Sustainable Fashion, Demystified: What It Is (and Isn't)

Sustainable fashion is about minimizing harm to people and the planet, through transparency, ethical labor, environmental care, and circularity. It’s not just a buzzword. With new data and deeper insight over the last two years, here are the top 8 myths that continue to mislead brands and consumers, with concrete ways to debunk them.

Myth #1: “Luxury Brands Are Sustainable by Default”

Reality: Transparency isn’t guaranteed by prestige. Fashion Revolution’s 2023 Transparency Index showed that luxury doesn’t automatically mean ethical or eco-friendly. Most top luxury brands don’t disclose supply chain details or wage data. In fact, some scored lower than fast fashion brands on transparency. Many rely on marketing language and aspirational branding to suggest responsibility without providing hard proof. Consumers are often misled by beautiful imagery and high price tags. The luxury sector has the resources to lead in sustainability but often chooses opacity.

Why It Harms: Brands hide behind prestige instead of addressing real issues. This misleads well-meaning consumers and slows pressure for meaningful change. It also gives these brands a competitive edge over smaller, truly ethical labels. Allowing luxury to get a pass erodes the standards we’re trying to set for the rest of the industry.

Fix It: Demand supply chain disclosure and independent certifications. Transparency should matter more than a logo.

Myth #2: “Brands Can Be 100% Sustainable”

Reality: No brand is fully sustainable. Fashion is inherently resource-intensive. Brands may improve, but perfection isn’t realistic, especially with no standard definition of “sustainable.” Every product has a footprint, whether in raw materials, water use, energy, or human labor. Sustainability is about reducing harm, not eliminating it altogether. Even the most committed brands are navigating trade-offs and areas for growth.

Why It Harms: Encourages greenwashing and unrealistic expectations. In the EU, vague sustainability claims can now lead to fines, legal issues, and companies being removed from public tenders. When brands overpromise and underdeliver, trust erodes, and real progress is overshadowed. It also sets consumers up to feel like their efforts are futile when they discover the truth.

Fix It: Push for measurable targets (emissions, wages, traceability) and honest reporting. Sustainability is a process, not a label. Work on creating a product that is the best it can be, and let that speak for itself.

Myth #3: “Secondhand Clothing Is Always Sustainable”

Reality: Reuse is important, but it’s not a solution to overproduction. Secondhand markets, especially in the Global South, are overwhelmed by cast-offs, and many end up in landfills. Mountains of discarded clothing are choking ecosystems and burdening countries that didn’t create the waste. Only a fraction of those "donated" garments are actually resold. The second-hand market is a supply chain in itself, leading to even more questions about how its workers are treated, paid, and what their labor rights are.

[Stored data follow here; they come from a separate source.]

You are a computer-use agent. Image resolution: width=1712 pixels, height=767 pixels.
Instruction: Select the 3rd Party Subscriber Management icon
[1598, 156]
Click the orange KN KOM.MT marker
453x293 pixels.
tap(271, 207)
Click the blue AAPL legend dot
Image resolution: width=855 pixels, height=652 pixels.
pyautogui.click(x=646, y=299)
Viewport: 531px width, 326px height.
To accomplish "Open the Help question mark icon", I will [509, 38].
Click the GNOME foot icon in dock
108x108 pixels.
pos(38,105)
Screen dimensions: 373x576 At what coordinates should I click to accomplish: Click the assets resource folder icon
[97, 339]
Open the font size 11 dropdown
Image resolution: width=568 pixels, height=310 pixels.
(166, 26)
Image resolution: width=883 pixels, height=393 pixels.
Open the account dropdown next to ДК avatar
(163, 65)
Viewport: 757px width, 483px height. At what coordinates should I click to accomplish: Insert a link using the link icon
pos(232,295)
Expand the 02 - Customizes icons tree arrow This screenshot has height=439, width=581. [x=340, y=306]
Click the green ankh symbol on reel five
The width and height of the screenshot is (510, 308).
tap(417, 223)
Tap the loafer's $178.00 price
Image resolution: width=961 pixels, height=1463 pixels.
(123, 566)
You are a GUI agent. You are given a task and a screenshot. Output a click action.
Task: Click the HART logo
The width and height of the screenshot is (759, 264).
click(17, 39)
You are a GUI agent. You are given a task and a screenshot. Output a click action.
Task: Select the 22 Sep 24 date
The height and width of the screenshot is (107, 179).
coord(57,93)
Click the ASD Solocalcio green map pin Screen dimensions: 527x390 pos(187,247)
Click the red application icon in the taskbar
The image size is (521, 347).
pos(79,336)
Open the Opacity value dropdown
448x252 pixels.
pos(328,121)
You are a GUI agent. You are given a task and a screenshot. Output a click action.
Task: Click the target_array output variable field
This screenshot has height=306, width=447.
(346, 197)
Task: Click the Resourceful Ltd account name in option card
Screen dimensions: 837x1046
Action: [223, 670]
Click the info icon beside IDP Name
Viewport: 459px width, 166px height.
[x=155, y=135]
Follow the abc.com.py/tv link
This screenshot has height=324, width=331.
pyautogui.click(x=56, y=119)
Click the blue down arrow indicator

Why It Harms: This shifts focus away from reducing production. It also creates a false sense of “zero waste” while hiding the continued impact of mass manufacturing. Brands may overproduce without consequence, assuming donation bins and resale platforms will pick up the slack. That’s not sustainable, it’s a stall tactic.

Fix It: Combine reuse with consumption cuts and better textile recycling. Educate consumers on responsible donating and mindful buying.

Myth #4: “Made in USA/UK = Ethically Made”

Reality: Exploitation happens everywhere. Reports show garment workers in Los Angeles and Leicester still face poor wages and conditions. Geography doesn’t guarantee ethics. In fact, domestic factories can operate under the radar with minimal oversight. Garment workers in the U.S. have reported being paid by the piece, resulting in wages as low as $2–5 per hour. Labor abuses don’t stop at the border, they just get less media attention.

Why It Harms: This lets brands avoid scrutiny at home. Consumers believe they're supporting ethical production when they may not be. It also devalues the fight for better labor protections in high-income countries. This myth shields exploitation behind a national flag.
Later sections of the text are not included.